Monday, 7 September 2009

Parenting Worries

I am a born worrier and look at the down side of everything which is why i feel my kids lose out alot! I watch the news and hear of kids being abducted or beaten up by other kids and it chills me to the core making me want to wrap mine up in cotton wool - of course, this is neither practical or fair. My eldest, as you probalbly already know, is almost 15 now, yet rarely ventures out with her mates - and this is down to me! We have a very open, honest relationship, and she tells me the things her mates are getting up to like drinking, having sex, cutting themselves - i don't want my girl going down the same road, so i tend to say "no" to going out in the evenings with them. I do, however, allow her to travel to the metrocentre with them on a weekend. I am now beginning to feel like a "bad parent" for trying to protect her as the only way we learn is through our own mistakes! Don't get me wrong, it never causes arguments when i say "no" as i have explained how i feel and how much i love both my kids, but it doesn't make me feel any better.
I just wandered if anyone else experienced the same kind of feelings and if not, how do you get passed them??

2 comments:

  1. My boys are a lot younger than your daughter (they are 8months and 3) so not in a position to give you any advice but wanted to say you are not alone in your thinking. I am exactly the same i constantly worry about them being kidnapped, hurt, murdered i know its not healthy but i can't help it it just absolutely terrifies me the thought of anything happening to either one of them. If they should go out for the day with one of their grandparents and i try and phone or text and don't get through i'm an absolute wreck my imagination starts running away with me and i cant settle then until i hear from them.

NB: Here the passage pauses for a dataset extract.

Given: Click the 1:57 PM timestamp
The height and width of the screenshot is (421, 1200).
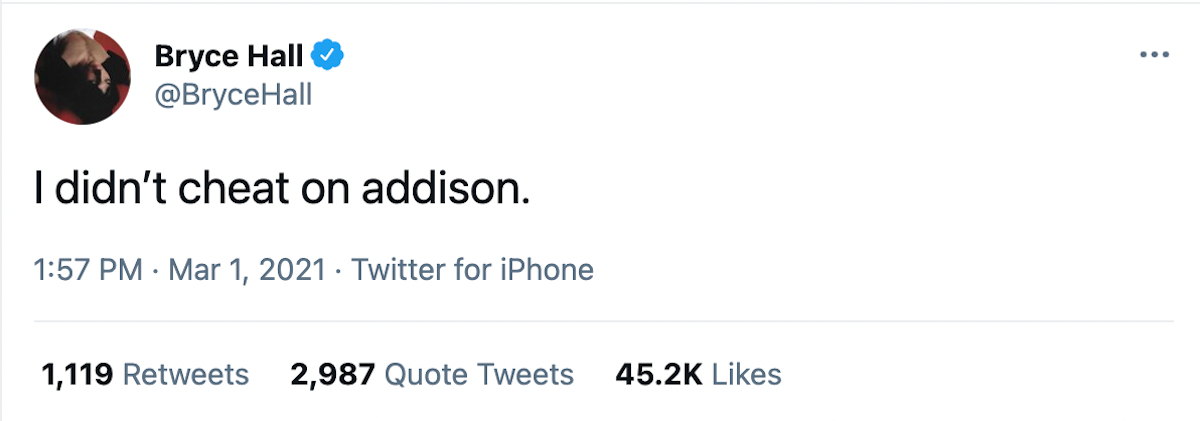Looking at the screenshot, I should 88,270.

I really know that this sort of worrying is unreasonable and irrational but i just can't help it, so if nothing else not only has your blog cheered me up its made me realise i am not the only person like this! I give you all the credit you deserve because when my boys are teenagers i will not only be grey haired i will be the proud inventor of the teenage microchipping tracking device LOL part of me wishes i could microchip them though!!!! Please keep writing your fab blog if only to reassure me that i am normal!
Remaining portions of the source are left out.